Records to use
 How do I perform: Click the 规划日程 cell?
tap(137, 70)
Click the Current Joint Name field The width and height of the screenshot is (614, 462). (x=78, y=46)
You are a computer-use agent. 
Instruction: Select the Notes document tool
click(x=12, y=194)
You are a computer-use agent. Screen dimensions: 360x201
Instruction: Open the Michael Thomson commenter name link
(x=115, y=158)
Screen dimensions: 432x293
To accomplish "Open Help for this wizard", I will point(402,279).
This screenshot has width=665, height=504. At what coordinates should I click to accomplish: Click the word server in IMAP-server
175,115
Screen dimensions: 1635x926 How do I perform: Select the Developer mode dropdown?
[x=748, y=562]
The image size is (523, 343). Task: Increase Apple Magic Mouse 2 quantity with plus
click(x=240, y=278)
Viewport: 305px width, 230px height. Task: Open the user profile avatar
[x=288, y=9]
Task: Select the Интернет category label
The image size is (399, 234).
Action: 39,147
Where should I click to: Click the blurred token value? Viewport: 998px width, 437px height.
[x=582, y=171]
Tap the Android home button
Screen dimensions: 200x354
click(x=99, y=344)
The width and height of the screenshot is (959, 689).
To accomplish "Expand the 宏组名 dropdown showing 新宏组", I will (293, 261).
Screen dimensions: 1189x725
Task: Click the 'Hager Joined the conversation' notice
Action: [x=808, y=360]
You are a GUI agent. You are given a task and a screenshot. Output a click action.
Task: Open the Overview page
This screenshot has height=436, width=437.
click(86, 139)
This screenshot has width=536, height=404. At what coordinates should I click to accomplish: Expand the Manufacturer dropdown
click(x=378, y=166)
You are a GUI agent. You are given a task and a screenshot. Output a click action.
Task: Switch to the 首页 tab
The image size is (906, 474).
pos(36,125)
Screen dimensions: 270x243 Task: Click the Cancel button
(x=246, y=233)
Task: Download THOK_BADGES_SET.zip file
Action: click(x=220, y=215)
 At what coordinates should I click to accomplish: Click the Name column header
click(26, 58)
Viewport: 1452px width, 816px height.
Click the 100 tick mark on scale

Task
Check each line of the material for "agent" and report how many have it. Add no other words.

Result of the task
4